Eggs and toast are a standby for Marge McDonald, 46, during a flare up, along with potatoes and egg noodles. “Anything non-greasy,” says McDonald, who directs the Burlington Senior Center in Massachusetts and has ulcerative colitis. “Honestly when I’m flaring I just end up eating carbs.”
This comfort food is a great choice if you have Crohn’s. “Oatmeal is even OK when I’m flaring, if I’m not flaring too badly,” McDonald says.
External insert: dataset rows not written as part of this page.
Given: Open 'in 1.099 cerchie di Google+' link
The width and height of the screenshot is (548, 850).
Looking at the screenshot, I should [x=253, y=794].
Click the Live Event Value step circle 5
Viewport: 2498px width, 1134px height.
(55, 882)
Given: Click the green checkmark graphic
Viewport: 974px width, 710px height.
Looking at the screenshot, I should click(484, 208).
Insoluble fiber—the kind in raw veggies, fruits, and nuts—draws water into the colon and can worsen diarrhea for those with IBD. But oatmeal has soluble fiber, which absorbs water and passes more slowly through your digestive tract, says Dalessandro, who is also a nutritional advisor to the Crohn’s & Colitis Foundation of America.
“If you have very soft-cooked oatmeal, that’s a great breakfast,” she says.
“A lot of people I see are really, really afraid of eating vegetables,” says Dalessandro. “Most of the time their diet consists of a lot of white carbohydrate products, which of course are OK, but they don’t have a lot of nutrients.”
But even during a flare-up, pureed veggies like pumpkins, butternut squash, carrots and parsnips are fine. And you won’t lose nutrients, like you do when vegetables are boiled.
Twenty-five percent of the calories you eat should come from protein, which is key to healing.
Lean protein, like seafood, is your best option. “Fish is extremely beneficial, especially fish that’s high in omega-3s, like salmon,” Dalessandro says.
Shrimp and white fish like tilapia and flounder are also nutritious and easily digestible. Prepare seafood by steaming, broiling or grilling, and skip the deep-fat fryer.
People with Crohn’s may think they should avoid fruit, but even during a flare, tropical fruits like bananas are an easy-to-digest, nutritious option.
“Mango and papaya are super-high in nutrients and very, very easy to digest,” Dalessandro says.
Papaya contains an enzyme, papain, which helps your body digest proteins; this butter-soft fruit is also rich in vitamin C, vitamin A, folate and potassium, and is available year-round. Cantaloupe is a good choice too.
Beans may sound like the ultimate no-no for anyone who’s having digestive trouble.
But pureed chickpeas—the main component of hummus—and well-pureed lentils are a terrific source of lean protein and other nutrients, and should be safe even if your Crohn’s is acting up, Dalessandro says.
Chicken and turkey are protein-rich, and lean if you limit your consumption to the white meat.
They’re also mild and easy to digest, making them a go-to protein source for anyone with IBD.
Soft, smooth, and chock-full of good fats, B vitamins, vitamin E, and potassium, avocados should definitely be on the menu if you have Crohn’s disease.
They’re also one of the only fruits that contains digestion-friendly soluble fiber along with the insoluble type.
A Crohn’s diagnosis doesn’t mean your salad days are over, says Dalessandro.
As long as you’re not experiencing severe diarrhea, you should be able to enjoy a salad made from butter lettuce.
Also known as Boston Bibb, this widely available light-green lettuce is much more tender and easily digestible than other salad greens.
Roasted red peppers
Brilliant and super-tasty, roasted peppers—with skins removed—are delicious, nutritious, and safe for people with Crohn’s to eat, Dalessandro says.
Add them to a salad, slip them into a sandwich, or even use them as a soup garnish.
But see how they affect your digestion; they may not be for everyone. “For me peppers have always been a really bad food,”says McDonald.
A traditional choice for anyone who’s suffering from stomach woes, white rice and other refined carbohydrates may not be super-nutritious, but they’re easy on the gut. They can also provide the calories you need during intestinally challenging times.
Just make sure these simple carbs aren’t crowding protein and well-cooked veggies out of your diet.
Smooth nut butters
Nuts are an excellent source of good fats, vitamin E, and protein, but digesting them presents an insurmountable challenge to most people with Crohn’s.
You can get the benefits of nuts without aggravating symptoms by eating nut butters.
Make sure to choose smooth, not chunky versions of these products. In addition to peanut butter, most stores now stock almond and cashew butter, too.